I updated my ACA and Romneycare papers. The updates add the so-called "family glitch," Medicaid expansion, and end-of-year reconciliation of advance premium credits.

nber.org is hosting excel files with those updates and extensions (use the version with "update" in the file name).


Robots and Property Values

Copyright, The New York Times Company

As robots begin to move goods and people from place to place, urban land might become more valuable.

Amazon.com has announced that it is testing package delivery by drones — small, unmanned helicopters that would bring a purchase from Amazon’s fulfillment center to the customer’s front porch. Driverless cars are being developed to help move goods and people from place to place.

“Location, location, location” is the saying in real estate: a property’s value is determined primarily by its location. An apartment in central Illinois might be worth 20 times as much in Manhattan, because a Manhattan apartment gives its resident access to many more goods, activities and high-paying jobs.

This is not to say that urban living is always the best, or that all urban properties are created equal. Locations involve trade-offs, and rural areas offer amenities that big cities cannot. But for centuries, real estate markets have shown that people and businesses are willing to pay more for urban properties.

As technology helps with moving goods and people more cheaply, it might seem that urban real estate would give up some of its price premium because distance becomes less of an obstacle to economic transactions. Wouldn’t a driverless car cause some workers to sell their Manhattan apartments and commute to their jobs from more spacious homes in the suburbs or even rural New York State?

But don’t forget that many people and businesses currently avoid urban areas because of the monthly expense of owning or renting urban property. New technologies might allow them to use urban properties on a part-time basis, or use less urban property to accomplish the same tasks, which would make urban property more valuable.

A restaurant may need less refrigeration and storage space because it takes multiple food deliveries per day. Grocery stores may save on shelf space by having a greater fraction of their items delivered directly to customers without being shelved in the store. Households may opt for less storage space or parking, for example — and more room for people — when they can get items and transportation cheaply and on time.

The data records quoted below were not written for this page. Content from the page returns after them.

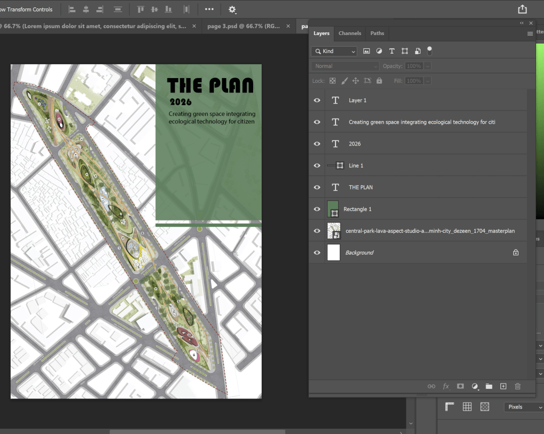Switch to the Channels tab

[x=349, y=33]
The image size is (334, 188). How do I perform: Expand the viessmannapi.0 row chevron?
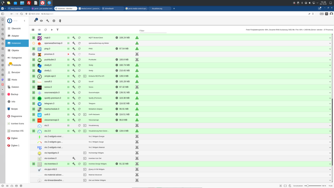(x=330, y=120)
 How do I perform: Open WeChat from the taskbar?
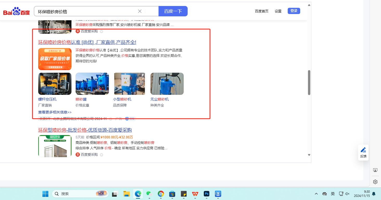click(149, 194)
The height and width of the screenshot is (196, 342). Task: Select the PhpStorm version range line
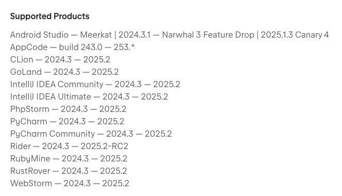[68, 109]
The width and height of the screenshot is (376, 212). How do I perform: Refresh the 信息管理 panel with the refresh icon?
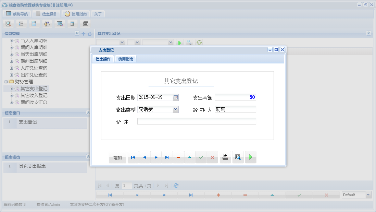(89, 34)
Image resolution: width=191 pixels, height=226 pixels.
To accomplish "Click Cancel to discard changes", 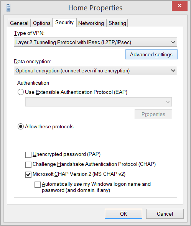I will point(165,214).
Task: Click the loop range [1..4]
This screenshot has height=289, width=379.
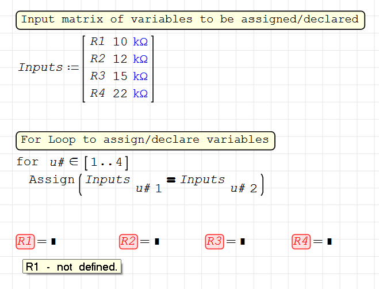Action: tap(105, 162)
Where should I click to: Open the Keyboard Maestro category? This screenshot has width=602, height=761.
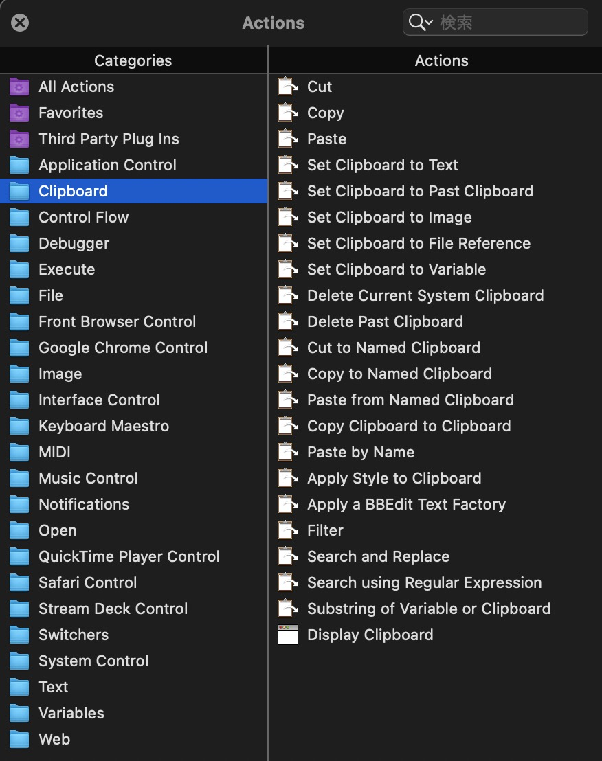133,426
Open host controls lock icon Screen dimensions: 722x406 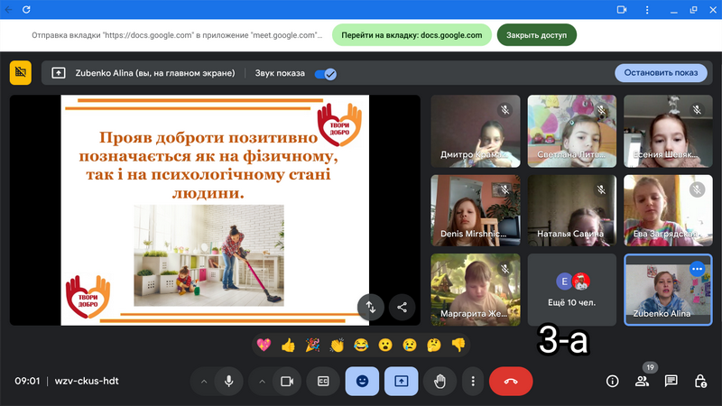[x=699, y=381]
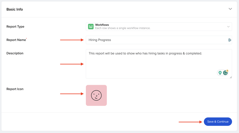Click the Report Name label
This screenshot has width=239, height=133.
[16, 40]
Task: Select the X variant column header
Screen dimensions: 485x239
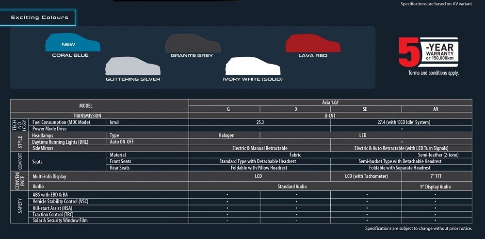Action: [x=296, y=109]
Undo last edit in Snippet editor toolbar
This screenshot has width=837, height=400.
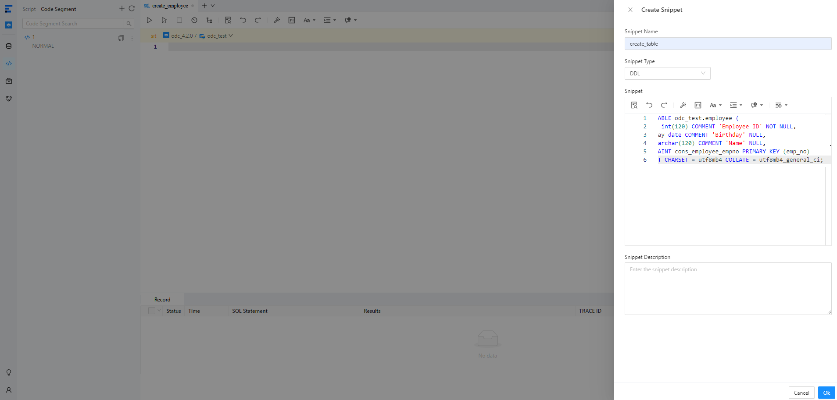[x=649, y=105]
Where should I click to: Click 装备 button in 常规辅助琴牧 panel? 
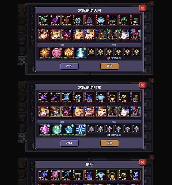coord(110,143)
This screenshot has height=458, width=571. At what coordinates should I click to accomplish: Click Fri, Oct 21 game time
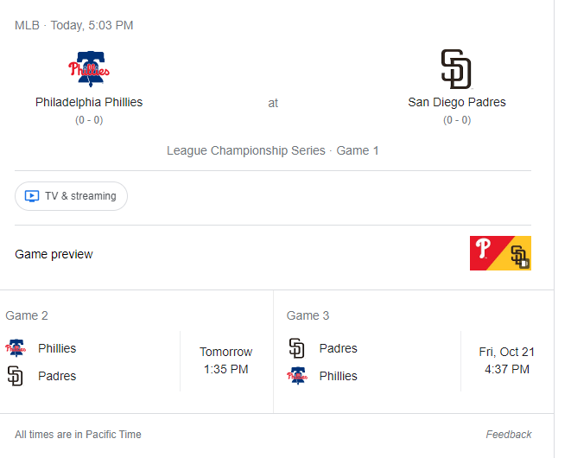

For every Manhattan resident who leaves his apartment for the suburbs, there could be many others for whom technology induces them to use a Manhattan property on a part-time basis.

New technologies are more likely to emerge in urban areas, because that’s where the innovators expect to find the most customers. Amazon said that it planned to start its drone service in urban areas, and I wouldn’t be surprised if the first commercial uses of driverless cars were in big cities like San Francisco or Los Angeles.

Thus, while cities already give their residents access to more goods and services, technology may further shift that advantage and thereby increase urban property values.